§ Requirement
Below are entries; copy exactly the lines from the one with "Sistem operasi (148, 450)" through the one with "Rev it – eclipse", both included, and leave out the rest.

Excerpts from a dataset

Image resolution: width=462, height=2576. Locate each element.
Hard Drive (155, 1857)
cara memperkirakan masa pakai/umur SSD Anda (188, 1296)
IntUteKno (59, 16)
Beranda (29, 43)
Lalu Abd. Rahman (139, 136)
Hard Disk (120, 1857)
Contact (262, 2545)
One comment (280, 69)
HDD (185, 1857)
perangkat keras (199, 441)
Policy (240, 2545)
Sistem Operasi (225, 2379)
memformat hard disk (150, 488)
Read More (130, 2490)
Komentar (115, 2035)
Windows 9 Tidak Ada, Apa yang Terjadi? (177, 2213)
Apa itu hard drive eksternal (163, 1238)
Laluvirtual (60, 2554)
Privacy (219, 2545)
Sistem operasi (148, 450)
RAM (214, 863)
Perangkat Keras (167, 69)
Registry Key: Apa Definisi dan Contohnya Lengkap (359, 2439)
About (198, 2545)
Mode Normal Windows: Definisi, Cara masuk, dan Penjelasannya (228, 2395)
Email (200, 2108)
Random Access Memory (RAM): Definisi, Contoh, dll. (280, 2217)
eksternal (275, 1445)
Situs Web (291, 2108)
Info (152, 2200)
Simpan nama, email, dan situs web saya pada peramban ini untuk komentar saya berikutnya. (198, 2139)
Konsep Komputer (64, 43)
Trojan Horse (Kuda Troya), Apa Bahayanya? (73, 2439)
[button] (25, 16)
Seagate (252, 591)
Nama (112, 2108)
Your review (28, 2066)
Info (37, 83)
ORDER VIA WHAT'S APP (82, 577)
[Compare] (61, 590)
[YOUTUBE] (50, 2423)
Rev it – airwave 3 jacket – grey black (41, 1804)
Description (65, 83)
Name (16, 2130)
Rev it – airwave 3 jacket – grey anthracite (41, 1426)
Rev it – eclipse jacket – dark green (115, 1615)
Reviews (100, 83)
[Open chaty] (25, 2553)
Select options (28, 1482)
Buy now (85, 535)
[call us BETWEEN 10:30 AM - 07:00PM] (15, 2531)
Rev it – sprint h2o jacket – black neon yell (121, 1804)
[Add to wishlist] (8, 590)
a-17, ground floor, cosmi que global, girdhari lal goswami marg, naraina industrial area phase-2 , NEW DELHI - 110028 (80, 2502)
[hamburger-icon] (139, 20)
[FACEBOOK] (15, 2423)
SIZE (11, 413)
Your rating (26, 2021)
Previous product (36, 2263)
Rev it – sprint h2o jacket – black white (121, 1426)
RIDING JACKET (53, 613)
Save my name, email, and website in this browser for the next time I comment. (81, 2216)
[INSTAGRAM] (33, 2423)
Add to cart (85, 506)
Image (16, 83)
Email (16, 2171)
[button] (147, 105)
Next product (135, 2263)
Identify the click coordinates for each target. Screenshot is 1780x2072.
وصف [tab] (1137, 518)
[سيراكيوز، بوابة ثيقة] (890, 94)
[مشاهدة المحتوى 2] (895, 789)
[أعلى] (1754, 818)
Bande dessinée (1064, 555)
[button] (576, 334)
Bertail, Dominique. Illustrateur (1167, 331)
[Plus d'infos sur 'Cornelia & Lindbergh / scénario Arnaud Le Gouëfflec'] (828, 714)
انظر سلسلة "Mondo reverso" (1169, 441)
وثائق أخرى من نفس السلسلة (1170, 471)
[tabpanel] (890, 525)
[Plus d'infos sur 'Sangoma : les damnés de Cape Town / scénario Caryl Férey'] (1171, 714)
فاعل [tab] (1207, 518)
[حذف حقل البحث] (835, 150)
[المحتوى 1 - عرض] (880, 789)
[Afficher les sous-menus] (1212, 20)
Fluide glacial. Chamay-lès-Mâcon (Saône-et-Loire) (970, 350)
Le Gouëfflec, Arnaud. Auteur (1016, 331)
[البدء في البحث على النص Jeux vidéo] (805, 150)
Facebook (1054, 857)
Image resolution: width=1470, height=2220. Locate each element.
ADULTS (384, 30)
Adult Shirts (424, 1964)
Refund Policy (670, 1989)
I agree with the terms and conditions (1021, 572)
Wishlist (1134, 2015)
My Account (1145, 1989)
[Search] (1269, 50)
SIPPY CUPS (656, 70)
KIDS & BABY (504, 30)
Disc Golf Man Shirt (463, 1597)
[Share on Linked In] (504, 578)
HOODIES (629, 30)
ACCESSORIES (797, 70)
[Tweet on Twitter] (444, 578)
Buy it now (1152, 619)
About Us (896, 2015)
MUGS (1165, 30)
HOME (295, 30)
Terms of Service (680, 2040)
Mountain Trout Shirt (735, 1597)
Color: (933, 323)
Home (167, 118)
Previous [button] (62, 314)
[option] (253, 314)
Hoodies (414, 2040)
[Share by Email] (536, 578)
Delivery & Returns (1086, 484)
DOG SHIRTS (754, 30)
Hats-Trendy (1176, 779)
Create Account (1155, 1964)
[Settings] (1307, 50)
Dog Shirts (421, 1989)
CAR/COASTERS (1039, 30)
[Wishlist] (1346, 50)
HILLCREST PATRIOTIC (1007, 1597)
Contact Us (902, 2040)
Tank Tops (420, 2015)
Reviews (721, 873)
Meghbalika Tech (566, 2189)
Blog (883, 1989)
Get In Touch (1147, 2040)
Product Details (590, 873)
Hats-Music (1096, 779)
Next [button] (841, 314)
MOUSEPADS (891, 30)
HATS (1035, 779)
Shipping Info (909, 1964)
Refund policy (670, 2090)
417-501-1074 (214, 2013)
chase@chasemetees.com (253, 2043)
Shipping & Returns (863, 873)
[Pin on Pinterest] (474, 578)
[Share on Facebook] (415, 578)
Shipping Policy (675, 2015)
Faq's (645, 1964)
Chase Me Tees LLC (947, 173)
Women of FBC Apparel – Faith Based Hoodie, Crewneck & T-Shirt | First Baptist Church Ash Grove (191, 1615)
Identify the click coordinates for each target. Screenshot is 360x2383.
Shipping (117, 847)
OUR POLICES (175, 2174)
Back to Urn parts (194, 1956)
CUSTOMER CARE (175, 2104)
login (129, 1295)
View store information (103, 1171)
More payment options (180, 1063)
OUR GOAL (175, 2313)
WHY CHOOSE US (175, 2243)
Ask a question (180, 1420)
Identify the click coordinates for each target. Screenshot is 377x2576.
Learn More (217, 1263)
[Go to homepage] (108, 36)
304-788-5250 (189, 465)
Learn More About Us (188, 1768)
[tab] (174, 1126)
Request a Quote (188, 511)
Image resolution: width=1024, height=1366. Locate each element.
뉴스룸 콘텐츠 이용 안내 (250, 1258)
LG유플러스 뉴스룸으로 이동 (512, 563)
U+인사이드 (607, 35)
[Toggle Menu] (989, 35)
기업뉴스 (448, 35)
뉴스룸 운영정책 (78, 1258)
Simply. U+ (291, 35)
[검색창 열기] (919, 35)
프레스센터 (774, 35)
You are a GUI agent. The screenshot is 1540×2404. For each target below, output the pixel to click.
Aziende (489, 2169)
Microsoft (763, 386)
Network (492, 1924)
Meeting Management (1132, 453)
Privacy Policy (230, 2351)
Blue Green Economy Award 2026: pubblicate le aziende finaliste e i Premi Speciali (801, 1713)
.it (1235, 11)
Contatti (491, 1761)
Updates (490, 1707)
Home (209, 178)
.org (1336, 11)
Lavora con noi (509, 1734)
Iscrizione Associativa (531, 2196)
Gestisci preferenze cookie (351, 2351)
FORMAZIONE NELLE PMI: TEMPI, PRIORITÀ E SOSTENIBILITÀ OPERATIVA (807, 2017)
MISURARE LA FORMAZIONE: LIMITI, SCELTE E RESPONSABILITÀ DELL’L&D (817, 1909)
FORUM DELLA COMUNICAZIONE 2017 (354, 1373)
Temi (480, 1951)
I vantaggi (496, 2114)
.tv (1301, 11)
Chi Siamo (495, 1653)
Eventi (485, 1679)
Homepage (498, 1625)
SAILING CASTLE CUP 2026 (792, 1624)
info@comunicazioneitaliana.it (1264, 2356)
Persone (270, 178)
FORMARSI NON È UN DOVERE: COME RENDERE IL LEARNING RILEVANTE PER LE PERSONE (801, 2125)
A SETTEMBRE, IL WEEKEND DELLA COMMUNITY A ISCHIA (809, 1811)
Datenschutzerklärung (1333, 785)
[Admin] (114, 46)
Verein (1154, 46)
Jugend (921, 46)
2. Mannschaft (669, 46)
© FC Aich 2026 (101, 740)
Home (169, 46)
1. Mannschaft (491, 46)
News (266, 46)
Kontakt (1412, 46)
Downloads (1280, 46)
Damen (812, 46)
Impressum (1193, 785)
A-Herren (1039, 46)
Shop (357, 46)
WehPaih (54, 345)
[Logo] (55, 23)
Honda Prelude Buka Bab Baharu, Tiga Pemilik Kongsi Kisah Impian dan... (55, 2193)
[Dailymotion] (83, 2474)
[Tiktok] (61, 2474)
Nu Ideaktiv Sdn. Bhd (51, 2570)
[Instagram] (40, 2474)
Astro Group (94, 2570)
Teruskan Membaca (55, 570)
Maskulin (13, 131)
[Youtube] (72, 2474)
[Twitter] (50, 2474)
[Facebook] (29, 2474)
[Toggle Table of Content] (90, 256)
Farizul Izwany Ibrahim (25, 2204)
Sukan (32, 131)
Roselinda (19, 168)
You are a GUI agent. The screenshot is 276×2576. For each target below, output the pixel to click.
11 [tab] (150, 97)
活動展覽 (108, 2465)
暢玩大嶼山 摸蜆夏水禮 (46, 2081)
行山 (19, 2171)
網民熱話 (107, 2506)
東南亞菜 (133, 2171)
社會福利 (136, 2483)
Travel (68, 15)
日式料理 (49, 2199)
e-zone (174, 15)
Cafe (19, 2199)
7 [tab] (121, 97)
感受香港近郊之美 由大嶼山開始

§ Expected answer
Sistem operasi (148, 450)
RAM (214, 863)
Perangkat Keras (167, 69)
Registry Key: Apa Definisi dan Contohnya Lengkap (359, 2439)
About (198, 2545)
Mode Normal Windows: Definisi, Cara masuk, dan Penjelasannya (228, 2395)
Email (200, 2108)
Random Access Memory (RAM): Definisi, Contoh, dll. (280, 2217)
eksternal (275, 1445)
Situs Web (291, 2108)
Info (152, 2200)
Simpan nama, email, dan situs web saya pada peramban ini untuk komentar saya berikutnya. (198, 2139)
Konsep Komputer (64, 43)
Trojan Horse (Kuda Troya), Apa Bahayanya? (73, 2439)
[button] (25, 16)
Seagate (252, 591)
Nama (112, 2108)
Your review (28, 2066)
Info (37, 83)
ORDER VIA WHAT'S APP (82, 577)
[Compare] (61, 590)
[YOUTUBE] (50, 2423)
Rev it – airwave 3 jacket – grey black (41, 1804)
Description (65, 83)
Name (16, 2130)
Rev it – airwave 3 jacket – grey anthracite (41, 1426)
Rev it – eclipse jacket – dark green (115, 1615)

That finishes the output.